In the backyard of this summer, my nephew is with his half brother at an uncle’s house in a wealthy suburb of Denver. These young men are many things. My nephew is a biology student, is Métis and Irish and French and African American, is seldom found in his natural habitat without his laptop and its intricate online world of fantasy games; his brother is a high school student, is of similar descent, minus the Métis, is interested in basketball and travel and the outdoors. But in the language of this, our America, in this, our summer of guns, they are Black. They are Black boys by a private lake. Never mind they are here to fish, are holding fishing poles. Never mind they’ve been invited.
The day passes into late afternoon when the baby monitor the uncle has been holding erupts with the sounds of the younger, inside children awaking from their naps. He goes to tend them, leaving my nephew and his brother alone to fish.
When the neighbor sees them there, at the edge of her manicured lawn, waterside, she goes into her house and brings down her gun. She crosses the space of the lawn with it in front of her body, in the position we refer to as drawn—as in how is the scene drawn? Is the light just right? How is the timbre of her voice when she demands to know who they are and what they think they are doing, these boys? Who the fuck are they, who the fuck, who the fuck?
David, the brother, keeps repeating his name. “I’m David,” he says, “I’m David.”
His voice, his voice. I don’t know how to report this. I don’t. My nephew stands next to him, silent.
Here is the thing about my sister’s children, my nephew and my niece: if my sister’s and my childhood is of the B-grade, family-saga variety, her children’s includes moments that rival a horror movie. The children’s father behaves as if he were a minor cult leader. Their childhood featured all the requisite trauma you can imagine and some you can’t. The curtains in their house were drawn against daylight, against prying eyes, because the world was going to end and their enemies lurked, and don’t tell anyone what goes on inside this house, or the bad men will come, and the bad men will take you away.
But the bad men, of course, were already inside. It is the truth of this violence we call domestic that the bad men already are inside.

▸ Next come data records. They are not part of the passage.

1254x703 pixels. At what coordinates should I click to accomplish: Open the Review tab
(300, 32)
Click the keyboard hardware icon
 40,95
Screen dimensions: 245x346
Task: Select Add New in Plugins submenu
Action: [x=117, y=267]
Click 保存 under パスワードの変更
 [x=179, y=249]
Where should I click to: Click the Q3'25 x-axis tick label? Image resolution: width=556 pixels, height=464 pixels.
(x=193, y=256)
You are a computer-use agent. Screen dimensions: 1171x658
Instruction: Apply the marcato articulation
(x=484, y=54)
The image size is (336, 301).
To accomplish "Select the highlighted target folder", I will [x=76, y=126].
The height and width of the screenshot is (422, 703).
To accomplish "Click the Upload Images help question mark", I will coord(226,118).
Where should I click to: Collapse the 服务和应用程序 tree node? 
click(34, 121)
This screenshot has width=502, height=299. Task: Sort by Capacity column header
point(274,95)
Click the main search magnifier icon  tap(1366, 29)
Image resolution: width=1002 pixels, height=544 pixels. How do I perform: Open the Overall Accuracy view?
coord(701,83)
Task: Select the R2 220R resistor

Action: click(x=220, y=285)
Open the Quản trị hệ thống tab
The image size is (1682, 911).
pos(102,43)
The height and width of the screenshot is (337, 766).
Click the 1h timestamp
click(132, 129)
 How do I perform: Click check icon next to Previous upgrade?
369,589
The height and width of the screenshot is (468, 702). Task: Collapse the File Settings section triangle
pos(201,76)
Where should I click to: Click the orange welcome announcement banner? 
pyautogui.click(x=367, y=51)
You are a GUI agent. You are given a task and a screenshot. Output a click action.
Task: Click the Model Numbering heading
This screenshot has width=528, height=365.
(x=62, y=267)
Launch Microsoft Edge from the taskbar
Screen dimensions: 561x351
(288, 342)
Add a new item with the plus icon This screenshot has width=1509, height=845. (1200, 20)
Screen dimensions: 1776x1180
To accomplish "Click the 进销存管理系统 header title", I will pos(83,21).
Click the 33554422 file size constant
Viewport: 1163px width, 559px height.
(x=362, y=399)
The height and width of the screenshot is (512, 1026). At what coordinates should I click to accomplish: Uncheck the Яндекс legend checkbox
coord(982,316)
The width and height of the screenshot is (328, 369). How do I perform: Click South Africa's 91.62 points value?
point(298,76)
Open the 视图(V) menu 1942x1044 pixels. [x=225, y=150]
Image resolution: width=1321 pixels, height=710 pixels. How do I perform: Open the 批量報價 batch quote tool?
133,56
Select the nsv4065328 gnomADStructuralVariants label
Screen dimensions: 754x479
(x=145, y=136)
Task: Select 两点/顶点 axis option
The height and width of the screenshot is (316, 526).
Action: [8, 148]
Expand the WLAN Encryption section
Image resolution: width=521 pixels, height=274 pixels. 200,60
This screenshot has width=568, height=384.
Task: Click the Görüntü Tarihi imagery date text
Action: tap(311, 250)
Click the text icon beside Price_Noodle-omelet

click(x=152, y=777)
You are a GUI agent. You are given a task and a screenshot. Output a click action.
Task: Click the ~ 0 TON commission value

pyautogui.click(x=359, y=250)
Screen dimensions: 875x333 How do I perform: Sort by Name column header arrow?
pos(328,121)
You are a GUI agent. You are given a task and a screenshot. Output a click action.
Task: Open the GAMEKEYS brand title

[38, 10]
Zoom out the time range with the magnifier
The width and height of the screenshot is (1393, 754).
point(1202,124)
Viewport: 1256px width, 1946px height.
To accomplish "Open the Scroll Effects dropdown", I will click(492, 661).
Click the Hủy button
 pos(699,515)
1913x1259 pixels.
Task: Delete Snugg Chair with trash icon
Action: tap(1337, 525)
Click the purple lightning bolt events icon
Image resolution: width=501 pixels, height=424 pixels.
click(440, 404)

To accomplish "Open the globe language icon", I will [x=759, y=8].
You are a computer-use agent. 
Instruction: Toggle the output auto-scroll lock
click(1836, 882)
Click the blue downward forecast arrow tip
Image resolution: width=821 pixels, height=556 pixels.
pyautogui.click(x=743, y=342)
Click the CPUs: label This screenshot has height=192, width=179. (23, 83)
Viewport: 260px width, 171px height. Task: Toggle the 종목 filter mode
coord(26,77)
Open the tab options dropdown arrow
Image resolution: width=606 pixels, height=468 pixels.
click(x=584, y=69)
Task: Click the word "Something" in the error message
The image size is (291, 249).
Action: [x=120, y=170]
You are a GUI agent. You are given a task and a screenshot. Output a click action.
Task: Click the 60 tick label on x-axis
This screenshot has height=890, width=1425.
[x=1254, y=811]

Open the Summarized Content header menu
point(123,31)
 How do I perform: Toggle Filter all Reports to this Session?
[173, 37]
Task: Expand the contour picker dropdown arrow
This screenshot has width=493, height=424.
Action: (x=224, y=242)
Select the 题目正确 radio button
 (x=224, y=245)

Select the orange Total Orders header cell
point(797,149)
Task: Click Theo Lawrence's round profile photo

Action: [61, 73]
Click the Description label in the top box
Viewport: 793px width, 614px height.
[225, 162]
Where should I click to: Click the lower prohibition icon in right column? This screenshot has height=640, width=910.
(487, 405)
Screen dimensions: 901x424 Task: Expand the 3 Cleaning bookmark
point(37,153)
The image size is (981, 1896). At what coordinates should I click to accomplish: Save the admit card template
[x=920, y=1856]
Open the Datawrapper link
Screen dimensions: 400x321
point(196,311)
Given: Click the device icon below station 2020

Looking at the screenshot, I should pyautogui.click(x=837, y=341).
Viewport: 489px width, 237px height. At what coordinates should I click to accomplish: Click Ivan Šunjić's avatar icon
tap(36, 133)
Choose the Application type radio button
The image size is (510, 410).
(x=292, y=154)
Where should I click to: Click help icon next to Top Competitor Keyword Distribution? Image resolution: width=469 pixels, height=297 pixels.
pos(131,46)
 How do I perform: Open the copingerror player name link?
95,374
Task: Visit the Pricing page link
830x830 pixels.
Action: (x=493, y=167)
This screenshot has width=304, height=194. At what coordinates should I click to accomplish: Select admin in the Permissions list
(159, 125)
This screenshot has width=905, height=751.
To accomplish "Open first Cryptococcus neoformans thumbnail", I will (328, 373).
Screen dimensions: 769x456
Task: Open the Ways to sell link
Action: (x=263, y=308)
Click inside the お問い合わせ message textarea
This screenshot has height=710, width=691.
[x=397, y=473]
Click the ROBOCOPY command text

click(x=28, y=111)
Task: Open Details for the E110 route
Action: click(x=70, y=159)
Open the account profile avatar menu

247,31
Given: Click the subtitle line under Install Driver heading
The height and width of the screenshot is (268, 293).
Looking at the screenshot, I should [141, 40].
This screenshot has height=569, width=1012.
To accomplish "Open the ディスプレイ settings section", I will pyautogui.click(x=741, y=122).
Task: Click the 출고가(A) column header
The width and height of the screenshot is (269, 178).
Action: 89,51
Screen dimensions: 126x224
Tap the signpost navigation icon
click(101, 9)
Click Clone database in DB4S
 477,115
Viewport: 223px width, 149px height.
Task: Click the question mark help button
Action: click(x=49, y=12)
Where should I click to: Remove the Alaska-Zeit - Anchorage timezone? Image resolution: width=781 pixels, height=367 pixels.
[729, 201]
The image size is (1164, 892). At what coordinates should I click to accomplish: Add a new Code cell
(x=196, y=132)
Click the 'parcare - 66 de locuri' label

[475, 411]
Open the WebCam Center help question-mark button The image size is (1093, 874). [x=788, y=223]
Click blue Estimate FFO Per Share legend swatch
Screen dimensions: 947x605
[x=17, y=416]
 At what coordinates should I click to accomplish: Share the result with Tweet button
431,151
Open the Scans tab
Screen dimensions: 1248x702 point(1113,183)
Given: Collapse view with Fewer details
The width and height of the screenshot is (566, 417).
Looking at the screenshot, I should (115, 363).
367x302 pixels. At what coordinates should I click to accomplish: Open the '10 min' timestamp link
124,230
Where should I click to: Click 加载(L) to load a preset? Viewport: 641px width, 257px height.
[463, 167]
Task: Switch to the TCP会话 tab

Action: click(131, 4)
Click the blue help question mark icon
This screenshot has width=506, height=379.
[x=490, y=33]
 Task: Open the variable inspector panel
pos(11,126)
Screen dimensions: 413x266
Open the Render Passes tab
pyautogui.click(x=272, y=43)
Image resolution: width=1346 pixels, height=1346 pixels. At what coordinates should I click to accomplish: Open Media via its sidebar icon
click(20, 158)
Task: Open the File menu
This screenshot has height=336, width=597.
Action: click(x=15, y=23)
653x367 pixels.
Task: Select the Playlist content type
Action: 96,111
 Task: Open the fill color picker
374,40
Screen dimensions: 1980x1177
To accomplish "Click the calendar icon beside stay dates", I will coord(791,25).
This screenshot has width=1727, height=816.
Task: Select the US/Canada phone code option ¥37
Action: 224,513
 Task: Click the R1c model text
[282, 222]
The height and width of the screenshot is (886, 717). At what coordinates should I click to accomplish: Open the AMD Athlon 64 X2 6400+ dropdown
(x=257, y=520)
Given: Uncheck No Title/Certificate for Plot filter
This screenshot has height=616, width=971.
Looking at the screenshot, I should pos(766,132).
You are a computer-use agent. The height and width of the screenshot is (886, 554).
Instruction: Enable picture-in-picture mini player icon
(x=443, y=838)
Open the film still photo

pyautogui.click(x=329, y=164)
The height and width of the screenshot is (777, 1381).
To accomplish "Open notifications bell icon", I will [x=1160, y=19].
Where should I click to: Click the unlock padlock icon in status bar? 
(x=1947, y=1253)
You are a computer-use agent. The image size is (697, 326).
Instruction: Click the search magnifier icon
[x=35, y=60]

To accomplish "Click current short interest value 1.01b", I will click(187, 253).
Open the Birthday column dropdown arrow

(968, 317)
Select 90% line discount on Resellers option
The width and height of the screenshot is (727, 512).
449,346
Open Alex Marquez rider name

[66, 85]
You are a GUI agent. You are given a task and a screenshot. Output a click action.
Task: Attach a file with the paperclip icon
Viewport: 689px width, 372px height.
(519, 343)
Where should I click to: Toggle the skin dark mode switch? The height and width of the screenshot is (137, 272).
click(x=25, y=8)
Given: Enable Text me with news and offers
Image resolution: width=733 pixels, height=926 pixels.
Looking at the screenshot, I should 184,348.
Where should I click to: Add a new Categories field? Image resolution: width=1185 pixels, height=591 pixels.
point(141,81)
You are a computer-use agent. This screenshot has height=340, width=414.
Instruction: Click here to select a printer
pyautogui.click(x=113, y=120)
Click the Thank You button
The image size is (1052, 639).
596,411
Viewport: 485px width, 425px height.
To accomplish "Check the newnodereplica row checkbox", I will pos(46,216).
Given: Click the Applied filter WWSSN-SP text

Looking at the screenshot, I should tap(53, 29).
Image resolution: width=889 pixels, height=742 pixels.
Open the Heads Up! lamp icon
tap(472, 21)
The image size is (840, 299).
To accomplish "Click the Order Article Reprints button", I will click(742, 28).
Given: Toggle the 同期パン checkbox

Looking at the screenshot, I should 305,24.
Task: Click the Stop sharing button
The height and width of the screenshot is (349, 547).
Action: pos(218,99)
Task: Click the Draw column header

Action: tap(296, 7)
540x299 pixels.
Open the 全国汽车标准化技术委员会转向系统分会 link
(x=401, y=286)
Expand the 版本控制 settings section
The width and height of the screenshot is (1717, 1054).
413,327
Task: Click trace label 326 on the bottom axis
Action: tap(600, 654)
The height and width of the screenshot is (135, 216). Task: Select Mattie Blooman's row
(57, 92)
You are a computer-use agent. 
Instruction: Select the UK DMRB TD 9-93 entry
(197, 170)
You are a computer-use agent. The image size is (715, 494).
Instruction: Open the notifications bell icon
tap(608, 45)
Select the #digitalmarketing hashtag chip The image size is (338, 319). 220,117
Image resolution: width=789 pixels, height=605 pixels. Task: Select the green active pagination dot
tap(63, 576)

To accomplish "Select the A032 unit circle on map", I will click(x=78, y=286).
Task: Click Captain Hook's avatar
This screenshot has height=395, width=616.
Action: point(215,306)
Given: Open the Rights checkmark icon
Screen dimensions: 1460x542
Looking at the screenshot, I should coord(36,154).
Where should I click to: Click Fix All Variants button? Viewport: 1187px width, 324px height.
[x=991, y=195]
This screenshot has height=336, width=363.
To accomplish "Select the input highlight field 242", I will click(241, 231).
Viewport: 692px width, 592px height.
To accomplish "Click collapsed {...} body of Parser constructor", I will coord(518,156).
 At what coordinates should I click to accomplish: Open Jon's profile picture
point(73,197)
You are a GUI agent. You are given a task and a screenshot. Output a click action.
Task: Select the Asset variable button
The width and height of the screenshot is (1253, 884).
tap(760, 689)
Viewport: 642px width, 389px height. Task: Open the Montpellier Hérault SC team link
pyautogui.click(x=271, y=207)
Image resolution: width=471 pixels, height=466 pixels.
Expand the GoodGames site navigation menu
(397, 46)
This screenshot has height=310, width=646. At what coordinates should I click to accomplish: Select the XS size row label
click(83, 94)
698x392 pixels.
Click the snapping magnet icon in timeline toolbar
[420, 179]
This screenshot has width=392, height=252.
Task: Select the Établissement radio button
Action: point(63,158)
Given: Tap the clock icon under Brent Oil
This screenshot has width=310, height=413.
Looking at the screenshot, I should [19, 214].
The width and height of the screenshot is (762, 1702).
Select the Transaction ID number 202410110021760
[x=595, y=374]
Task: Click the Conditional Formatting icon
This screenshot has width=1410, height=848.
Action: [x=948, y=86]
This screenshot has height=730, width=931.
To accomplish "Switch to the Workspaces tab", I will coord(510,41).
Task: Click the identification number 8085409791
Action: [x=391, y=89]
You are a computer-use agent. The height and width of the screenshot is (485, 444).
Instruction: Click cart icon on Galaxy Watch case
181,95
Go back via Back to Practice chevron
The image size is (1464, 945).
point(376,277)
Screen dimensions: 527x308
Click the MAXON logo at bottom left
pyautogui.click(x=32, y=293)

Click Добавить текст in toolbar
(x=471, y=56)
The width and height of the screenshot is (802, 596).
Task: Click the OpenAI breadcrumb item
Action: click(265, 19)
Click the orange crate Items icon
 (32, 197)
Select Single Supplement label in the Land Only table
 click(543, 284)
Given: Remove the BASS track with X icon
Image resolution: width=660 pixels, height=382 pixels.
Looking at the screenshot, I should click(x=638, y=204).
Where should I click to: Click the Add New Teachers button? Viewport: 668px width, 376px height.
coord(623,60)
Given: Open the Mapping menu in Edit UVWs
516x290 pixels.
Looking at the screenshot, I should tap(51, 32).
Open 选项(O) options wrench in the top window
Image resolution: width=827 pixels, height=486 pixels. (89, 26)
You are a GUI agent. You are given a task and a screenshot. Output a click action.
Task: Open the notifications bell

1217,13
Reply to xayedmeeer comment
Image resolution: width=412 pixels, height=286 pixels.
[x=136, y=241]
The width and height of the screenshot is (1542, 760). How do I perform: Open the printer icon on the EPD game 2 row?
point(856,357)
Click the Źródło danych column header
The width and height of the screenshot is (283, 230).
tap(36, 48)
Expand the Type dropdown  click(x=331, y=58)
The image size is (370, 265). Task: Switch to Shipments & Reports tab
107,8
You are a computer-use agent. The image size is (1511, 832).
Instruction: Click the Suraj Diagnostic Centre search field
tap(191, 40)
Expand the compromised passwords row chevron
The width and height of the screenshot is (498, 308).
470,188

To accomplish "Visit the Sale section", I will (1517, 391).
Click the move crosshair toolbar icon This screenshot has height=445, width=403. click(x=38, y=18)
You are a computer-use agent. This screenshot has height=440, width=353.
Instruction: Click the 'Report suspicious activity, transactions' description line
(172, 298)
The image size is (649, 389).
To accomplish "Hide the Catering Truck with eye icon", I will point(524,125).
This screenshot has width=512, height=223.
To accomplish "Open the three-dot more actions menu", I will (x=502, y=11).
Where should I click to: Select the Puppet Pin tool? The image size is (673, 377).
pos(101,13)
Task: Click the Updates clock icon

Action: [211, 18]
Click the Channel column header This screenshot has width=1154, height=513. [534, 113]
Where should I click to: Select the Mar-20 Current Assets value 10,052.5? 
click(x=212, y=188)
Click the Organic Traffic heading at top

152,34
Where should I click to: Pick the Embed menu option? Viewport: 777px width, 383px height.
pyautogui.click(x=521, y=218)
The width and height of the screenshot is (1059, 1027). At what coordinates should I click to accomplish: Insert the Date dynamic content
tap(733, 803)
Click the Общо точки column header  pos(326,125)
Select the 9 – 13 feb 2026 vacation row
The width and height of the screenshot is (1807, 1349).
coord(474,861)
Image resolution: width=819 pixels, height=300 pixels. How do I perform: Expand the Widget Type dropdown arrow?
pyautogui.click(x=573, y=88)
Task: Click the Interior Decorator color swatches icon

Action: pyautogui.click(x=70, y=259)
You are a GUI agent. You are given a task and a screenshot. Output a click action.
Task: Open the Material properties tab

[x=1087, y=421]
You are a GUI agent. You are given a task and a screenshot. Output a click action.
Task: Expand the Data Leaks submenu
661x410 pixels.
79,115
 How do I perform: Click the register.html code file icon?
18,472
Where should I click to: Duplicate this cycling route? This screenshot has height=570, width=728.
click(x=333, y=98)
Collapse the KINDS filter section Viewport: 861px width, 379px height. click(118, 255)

In the backyard, near the woman and her gun, where the uncle has abandoned it, the baby monitor comes alive. Webster’s defines its crackle and hum as salvation. The uncle hears David repeating his name, hears the woman, her who-the-fucks. The uncle, though white and of privilege, he loves these boys. He shouts down his neighbor from inside the house, he leaves the house and crosses through the double doors, he crosses the lawn under the late afternoon sky at a run.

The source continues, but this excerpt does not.